INSTRUCCIÓN:
Extrae del material todas las líneas en las que aparezca la palabra "Monitor".

----------------------------------------

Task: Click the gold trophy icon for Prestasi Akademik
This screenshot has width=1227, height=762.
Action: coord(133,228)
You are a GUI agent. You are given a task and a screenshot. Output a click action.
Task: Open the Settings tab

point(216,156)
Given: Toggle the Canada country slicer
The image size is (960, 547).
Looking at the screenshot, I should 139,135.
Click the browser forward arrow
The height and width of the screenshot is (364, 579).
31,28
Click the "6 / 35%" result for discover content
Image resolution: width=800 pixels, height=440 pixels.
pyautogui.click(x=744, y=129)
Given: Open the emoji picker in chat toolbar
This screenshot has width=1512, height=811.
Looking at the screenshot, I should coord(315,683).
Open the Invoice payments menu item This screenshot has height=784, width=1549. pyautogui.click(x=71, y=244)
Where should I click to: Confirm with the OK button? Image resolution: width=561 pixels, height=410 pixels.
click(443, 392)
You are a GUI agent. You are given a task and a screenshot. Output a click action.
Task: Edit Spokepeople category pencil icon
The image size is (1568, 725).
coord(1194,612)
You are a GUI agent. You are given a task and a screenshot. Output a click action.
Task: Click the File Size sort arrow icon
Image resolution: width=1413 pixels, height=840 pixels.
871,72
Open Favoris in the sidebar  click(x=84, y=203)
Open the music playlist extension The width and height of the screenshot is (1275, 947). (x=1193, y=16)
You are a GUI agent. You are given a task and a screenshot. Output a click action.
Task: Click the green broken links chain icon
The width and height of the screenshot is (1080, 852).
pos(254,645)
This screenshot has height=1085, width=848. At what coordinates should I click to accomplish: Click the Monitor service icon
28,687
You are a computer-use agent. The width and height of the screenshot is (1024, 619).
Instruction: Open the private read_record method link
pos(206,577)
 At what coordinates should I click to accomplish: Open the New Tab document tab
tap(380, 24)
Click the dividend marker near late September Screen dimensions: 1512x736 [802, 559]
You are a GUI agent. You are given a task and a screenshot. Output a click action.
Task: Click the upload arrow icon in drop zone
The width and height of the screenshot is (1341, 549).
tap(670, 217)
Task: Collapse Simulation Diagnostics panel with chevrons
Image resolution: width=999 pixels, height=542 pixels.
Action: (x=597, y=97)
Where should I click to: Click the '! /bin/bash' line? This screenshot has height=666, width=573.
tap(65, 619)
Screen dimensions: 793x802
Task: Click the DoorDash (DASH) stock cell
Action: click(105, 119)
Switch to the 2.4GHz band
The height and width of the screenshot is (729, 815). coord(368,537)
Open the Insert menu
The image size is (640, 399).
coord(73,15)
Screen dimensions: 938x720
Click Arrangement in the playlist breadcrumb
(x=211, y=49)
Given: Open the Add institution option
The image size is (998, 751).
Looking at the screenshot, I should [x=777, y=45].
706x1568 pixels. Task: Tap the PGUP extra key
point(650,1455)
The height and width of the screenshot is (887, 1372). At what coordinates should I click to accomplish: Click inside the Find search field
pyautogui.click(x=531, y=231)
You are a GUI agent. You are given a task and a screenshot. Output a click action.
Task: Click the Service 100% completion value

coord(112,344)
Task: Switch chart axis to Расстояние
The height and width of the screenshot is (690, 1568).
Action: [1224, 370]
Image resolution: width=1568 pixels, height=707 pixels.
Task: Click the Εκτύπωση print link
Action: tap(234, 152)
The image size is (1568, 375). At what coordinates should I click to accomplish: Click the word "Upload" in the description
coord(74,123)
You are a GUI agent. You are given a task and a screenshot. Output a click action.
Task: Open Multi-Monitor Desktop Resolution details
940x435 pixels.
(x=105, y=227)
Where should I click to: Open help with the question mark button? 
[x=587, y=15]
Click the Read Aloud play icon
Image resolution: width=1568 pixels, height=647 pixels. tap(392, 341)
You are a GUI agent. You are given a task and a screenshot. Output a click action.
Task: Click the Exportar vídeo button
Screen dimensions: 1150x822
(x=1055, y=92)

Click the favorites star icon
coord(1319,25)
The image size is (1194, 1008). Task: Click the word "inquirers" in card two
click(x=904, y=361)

----------------------------------------

RESPUESTA AL EJERCICIO:
This screenshot has height=1085, width=848. At what coordinates should I click to accomplish: Click the Monitor service icon
Task: Open Multi-Monitor Desktop Resolution details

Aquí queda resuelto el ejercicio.